Every entry, from first to last, must be written out exactly.

Top of Extracted material

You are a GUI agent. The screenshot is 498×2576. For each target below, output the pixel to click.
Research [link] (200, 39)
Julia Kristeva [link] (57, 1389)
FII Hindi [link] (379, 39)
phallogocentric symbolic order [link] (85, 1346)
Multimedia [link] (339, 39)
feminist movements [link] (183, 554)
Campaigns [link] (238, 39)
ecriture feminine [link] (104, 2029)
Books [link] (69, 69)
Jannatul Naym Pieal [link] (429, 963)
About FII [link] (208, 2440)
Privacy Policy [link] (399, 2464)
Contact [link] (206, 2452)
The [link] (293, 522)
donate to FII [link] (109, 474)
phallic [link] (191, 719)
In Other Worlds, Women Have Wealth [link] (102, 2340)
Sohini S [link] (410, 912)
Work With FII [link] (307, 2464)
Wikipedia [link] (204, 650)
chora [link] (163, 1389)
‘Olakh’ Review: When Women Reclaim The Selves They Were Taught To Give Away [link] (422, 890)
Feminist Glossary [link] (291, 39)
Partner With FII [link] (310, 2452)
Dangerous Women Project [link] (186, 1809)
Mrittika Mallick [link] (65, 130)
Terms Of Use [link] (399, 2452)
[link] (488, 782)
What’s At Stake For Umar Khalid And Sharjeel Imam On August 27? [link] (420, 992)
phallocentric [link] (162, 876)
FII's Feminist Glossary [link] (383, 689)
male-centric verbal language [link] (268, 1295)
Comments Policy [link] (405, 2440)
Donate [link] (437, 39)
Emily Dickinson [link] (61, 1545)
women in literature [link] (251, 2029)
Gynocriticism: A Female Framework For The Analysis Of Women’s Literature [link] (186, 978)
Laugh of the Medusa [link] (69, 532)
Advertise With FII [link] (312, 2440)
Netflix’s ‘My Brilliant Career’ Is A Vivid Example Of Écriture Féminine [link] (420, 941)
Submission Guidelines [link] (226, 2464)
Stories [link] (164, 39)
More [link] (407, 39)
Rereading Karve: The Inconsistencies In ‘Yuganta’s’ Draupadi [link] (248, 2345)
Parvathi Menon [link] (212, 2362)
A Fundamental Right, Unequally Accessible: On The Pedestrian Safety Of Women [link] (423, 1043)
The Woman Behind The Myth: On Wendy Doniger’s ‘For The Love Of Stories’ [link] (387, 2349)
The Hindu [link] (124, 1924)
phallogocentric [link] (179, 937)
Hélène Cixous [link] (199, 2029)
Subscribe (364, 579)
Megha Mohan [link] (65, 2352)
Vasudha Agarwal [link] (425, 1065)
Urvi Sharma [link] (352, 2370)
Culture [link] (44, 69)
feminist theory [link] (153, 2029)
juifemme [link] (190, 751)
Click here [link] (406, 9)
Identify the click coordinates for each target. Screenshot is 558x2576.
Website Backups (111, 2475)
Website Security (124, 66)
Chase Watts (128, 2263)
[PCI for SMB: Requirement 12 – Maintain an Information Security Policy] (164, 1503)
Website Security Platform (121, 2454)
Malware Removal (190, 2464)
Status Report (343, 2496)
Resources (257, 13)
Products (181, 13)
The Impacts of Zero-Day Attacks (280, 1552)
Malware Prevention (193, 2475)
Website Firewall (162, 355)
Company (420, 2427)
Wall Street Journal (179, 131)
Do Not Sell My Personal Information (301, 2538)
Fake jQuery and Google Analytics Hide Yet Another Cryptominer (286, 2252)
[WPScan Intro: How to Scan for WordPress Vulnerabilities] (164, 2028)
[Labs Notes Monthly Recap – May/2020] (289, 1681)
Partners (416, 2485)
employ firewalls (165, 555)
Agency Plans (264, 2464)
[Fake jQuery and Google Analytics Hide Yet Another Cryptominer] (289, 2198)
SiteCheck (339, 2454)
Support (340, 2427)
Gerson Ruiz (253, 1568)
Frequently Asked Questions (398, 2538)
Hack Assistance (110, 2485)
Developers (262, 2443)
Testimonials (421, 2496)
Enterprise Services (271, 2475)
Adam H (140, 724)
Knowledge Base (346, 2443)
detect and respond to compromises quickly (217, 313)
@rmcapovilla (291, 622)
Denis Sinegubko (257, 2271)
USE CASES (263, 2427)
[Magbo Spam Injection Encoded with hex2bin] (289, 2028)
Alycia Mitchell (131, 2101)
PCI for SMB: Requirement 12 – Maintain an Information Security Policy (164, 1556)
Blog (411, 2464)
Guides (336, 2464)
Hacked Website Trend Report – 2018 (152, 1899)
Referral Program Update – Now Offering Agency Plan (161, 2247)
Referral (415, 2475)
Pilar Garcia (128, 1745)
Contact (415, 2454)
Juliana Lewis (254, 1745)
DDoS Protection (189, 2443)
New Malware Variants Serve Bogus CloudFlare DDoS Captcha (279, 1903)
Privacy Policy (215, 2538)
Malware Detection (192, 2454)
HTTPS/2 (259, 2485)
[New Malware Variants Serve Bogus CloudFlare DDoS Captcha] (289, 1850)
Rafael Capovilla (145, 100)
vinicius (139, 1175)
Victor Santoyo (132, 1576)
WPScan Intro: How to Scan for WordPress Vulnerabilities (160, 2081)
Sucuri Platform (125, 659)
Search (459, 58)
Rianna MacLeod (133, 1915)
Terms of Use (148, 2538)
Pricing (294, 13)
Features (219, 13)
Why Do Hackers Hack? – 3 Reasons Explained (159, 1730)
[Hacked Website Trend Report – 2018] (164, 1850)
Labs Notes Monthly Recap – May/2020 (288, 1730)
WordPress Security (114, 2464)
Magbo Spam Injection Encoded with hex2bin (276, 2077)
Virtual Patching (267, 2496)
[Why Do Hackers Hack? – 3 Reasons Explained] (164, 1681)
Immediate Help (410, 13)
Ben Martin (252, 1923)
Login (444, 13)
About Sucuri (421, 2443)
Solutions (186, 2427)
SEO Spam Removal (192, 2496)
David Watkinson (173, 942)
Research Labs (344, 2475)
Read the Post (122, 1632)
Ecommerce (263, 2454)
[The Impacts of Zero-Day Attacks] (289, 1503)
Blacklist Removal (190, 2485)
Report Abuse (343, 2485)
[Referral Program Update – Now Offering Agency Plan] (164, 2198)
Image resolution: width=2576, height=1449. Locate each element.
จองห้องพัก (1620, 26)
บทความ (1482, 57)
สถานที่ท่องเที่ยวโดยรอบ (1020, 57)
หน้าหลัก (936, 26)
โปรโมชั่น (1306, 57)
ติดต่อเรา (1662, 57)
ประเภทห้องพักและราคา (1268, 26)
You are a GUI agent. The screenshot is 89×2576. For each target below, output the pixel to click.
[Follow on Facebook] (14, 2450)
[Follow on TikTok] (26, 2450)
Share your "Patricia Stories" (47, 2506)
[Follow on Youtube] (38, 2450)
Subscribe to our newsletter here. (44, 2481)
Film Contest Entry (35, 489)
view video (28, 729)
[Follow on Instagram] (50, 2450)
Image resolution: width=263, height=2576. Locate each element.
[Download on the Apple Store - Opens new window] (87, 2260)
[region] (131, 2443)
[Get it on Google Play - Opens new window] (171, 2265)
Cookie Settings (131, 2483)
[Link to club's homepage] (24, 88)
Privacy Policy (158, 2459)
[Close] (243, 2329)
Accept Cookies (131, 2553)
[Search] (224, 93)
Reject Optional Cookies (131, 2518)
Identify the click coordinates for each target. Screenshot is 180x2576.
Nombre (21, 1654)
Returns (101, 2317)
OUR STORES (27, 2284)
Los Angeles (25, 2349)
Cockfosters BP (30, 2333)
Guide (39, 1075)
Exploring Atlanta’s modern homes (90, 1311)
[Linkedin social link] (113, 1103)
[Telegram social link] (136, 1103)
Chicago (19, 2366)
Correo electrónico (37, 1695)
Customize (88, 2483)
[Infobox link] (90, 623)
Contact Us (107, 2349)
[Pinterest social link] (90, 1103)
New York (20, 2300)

Bottom of Extracted material

Response
You are a GUI agent. The screenshot is 498×2576. For each target below, output the pixel to click.
Research [link] (200, 39)
Julia Kristeva [link] (57, 1389)
FII Hindi [link] (379, 39)
phallogocentric symbolic order [link] (85, 1346)
Multimedia [link] (339, 39)
feminist movements [link] (183, 554)
Campaigns [link] (238, 39)
ecriture feminine [link] (104, 2029)
Books [link] (69, 69)
Jannatul Naym Pieal [link] (429, 963)
About FII [link] (208, 2440)
Privacy Policy [link] (399, 2464)
Contact [link] (206, 2452)
The [link] (293, 522)
donate to FII [link] (109, 474)
phallic [link] (191, 719)
In Other Worlds, Women Have Wealth [link] (102, 2340)
Sohini S [link] (410, 912)
Work With FII [link] (307, 2464)
Wikipedia [link] (204, 650)
chora [link] (163, 1389)
‘Olakh’ Review: When Women Reclaim The Selves They Were Taught To Give Away [link] (422, 890)
Feminist Glossary [link] (291, 39)
Partner With FII [link] (310, 2452)
Dangerous Women Project [link] (186, 1809)
Mrittika Mallick [link] (65, 130)
Terms Of Use [link] (399, 2452)
[link] (488, 782)
What’s At Stake For Umar Khalid And Sharjeel Imam On August 27? [link] (420, 992)
phallocentric [link] (162, 876)
FII's Feminist Glossary [link] (383, 689)
male-centric verbal language [link] (268, 1295)
Comments Policy [link] (405, 2440)
Donate [link] (437, 39)
Emily Dickinson [link] (61, 1545)
women in literature [link] (251, 2029)
Gynocriticism: A Female Framework For The Analysis Of Women’s Literature [link] (186, 978)
Laugh of the Medusa [link] (69, 532)
Advertise With FII [link] (312, 2440)
Netflix’s ‘My Brilliant Career’ Is A Vivid Example Of Écriture Féminine [link] (420, 941)
Submission Guidelines [link] (226, 2464)
Stories [link] (164, 39)
More [link] (407, 39)
Rereading Karve: The Inconsistencies In ‘Yuganta’s’ Draupadi [link] (248, 2345)
Parvathi Menon [link] (212, 2362)
A Fundamental Right, Unequally Accessible: On The Pedestrian Safety Of Women [link] (423, 1043)
The Woman Behind The Myth: On Wendy Doniger’s ‘For The Love Of Stories’ [link] (387, 2349)
The Hindu [link] (124, 1924)
phallogocentric [link] (179, 937)
Hélène Cixous [link] (199, 2029)
Subscribe (364, 579)
Megha Mohan [link] (65, 2352)
Vasudha Agarwal [link] (425, 1065)
Urvi Sharma [link] (352, 2370)
Culture [link] (44, 69)
feminist theory [link] (153, 2029)
juifemme [link] (190, 751)
Click here [link] (406, 9)
Identify the click coordinates for each target. Screenshot is 558x2576.
Website Backups (111, 2475)
Website Security (124, 66)
Chase Watts (128, 2263)
[PCI for SMB: Requirement 12 – Maintain an Information Security Policy] (164, 1503)
Website Security Platform (121, 2454)
Malware Removal (190, 2464)
Status Report (343, 2496)
Resources (257, 13)
Products (181, 13)
The Impacts of Zero-Day Attacks (280, 1552)
Malware Prevention (193, 2475)
Website Firewall (162, 355)
Company (420, 2427)
Wall Street Journal (179, 131)
Do Not Sell My Personal Information (301, 2538)
Fake jQuery and Google Analytics Hide Yet Another Cryptominer (286, 2252)
[WPScan Intro: How to Scan for WordPress Vulnerabilities] (164, 2028)
[Labs Notes Monthly Recap – May/2020] (289, 1681)
Partners (416, 2485)
employ firewalls (165, 555)
Agency Plans (264, 2464)
[Fake jQuery and Google Analytics Hide Yet Another Cryptominer] (289, 2198)
SiteCheck (339, 2454)
Support (340, 2427)
Gerson Ruiz (253, 1568)
Frequently Asked Questions (398, 2538)
Hack Assistance (110, 2485)
Developers (262, 2443)
Testimonials (421, 2496)
Enterprise Services (271, 2475)
Adam H (140, 724)
Knowledge Base (346, 2443)
detect and respond to compromises quickly (217, 313)
@rmcapovilla (291, 622)
Denis Sinegubko (257, 2271)
USE CASES (263, 2427)
[Magbo Spam Injection Encoded with hex2bin] (289, 2028)
Alycia Mitchell (131, 2101)
PCI for SMB: Requirement 12 – Maintain an Information Security Policy (164, 1556)
Blog (411, 2464)
Guides (336, 2464)
Hacked Website Trend Report – 2018 (152, 1899)
Referral Program Update – Now Offering Agency Plan (161, 2247)
Referral (415, 2475)
Pilar Garcia (128, 1745)
Contact (415, 2454)
Juliana Lewis (254, 1745)
DDoS Protection (189, 2443)
New Malware Variants Serve Bogus CloudFlare DDoS Captcha (279, 1903)
Privacy Policy (215, 2538)
Malware Detection (192, 2454)
HTTPS/2 (259, 2485)
[New Malware Variants Serve Bogus CloudFlare DDoS Captcha] (289, 1850)
Rafael Capovilla (145, 100)
vinicius (139, 1175)
Victor Santoyo (132, 1576)
WPScan Intro: How to Scan for WordPress Vulnerabilities (160, 2081)
Sucuri Platform (125, 659)
Search (459, 58)
Rianna MacLeod (133, 1915)
Terms of Use (148, 2538)
Pricing (294, 13)
Features (219, 13)
Why Do Hackers Hack? – 3 Reasons Explained (159, 1730)
[Hacked Website Trend Report – 2018] (164, 1850)
Labs Notes Monthly Recap – May/2020 (288, 1730)
WordPress Security (114, 2464)
Magbo Spam Injection Encoded with hex2bin (276, 2077)
Virtual Patching (267, 2496)
[Why Do Hackers Hack? – 3 Reasons Explained] (164, 1681)
Immediate Help (410, 13)
Ben Martin (252, 1923)
Login (444, 13)
About Sucuri (421, 2443)
Solutions (186, 2427)
SEO Spam Removal (192, 2496)
David Watkinson (173, 942)
Research Labs (344, 2475)
Read the Post (122, 1632)
Ecommerce (263, 2454)
[The Impacts of Zero-Day Attacks] (289, 1503)
Blacklist Removal (190, 2485)
Report Abuse (343, 2485)
[Referral Program Update – Now Offering Agency Plan] (164, 2198)
Image resolution: width=2576, height=1449. Locate each element.
จองห้องพัก (1620, 26)
บทความ (1482, 57)
สถานที่ท่องเที่ยวโดยรอบ (1020, 57)
หน้าหลัก (936, 26)
โปรโมชั่น (1306, 57)
ติดต่อเรา (1662, 57)
ประเภทห้องพักและราคา (1268, 26)
You are a GUI agent. The screenshot is 89×2576. For each target below, output the pixel to click.
[Follow on Facebook] (14, 2450)
[Follow on TikTok] (26, 2450)
Share your "Patricia Stories" (47, 2506)
[Follow on Youtube] (38, 2450)
Subscribe to our newsletter here. (44, 2481)
Film Contest Entry (35, 489)
view video (28, 729)
[Follow on Instagram] (50, 2450)
Image resolution: width=263, height=2576. Locate each element.
[Download on the Apple Store - Opens new window] (87, 2260)
[region] (131, 2443)
[Get it on Google Play - Opens new window] (171, 2265)
Cookie Settings (131, 2483)
[Link to club's homepage] (24, 88)
Privacy Policy (158, 2459)
[Close] (243, 2329)
Accept Cookies (131, 2553)
[Search] (224, 93)
Reject Optional Cookies (131, 2518)
Identify the click coordinates for each target. Screenshot is 180x2576.
Nombre (21, 1654)
Returns (101, 2317)
OUR STORES (27, 2284)
Los Angeles (25, 2349)
Cockfosters BP (30, 2333)
Guide (39, 1075)
Exploring Atlanta’s modern homes (90, 1311)
[Linkedin social link] (113, 1103)
[Telegram social link] (136, 1103)
Chicago (19, 2366)
Correo electrónico (37, 1695)
Customize (88, 2483)
[Infobox link] (90, 623)
Contact Us (107, 2349)
[Pinterest social link] (90, 1103)
New York (20, 2300)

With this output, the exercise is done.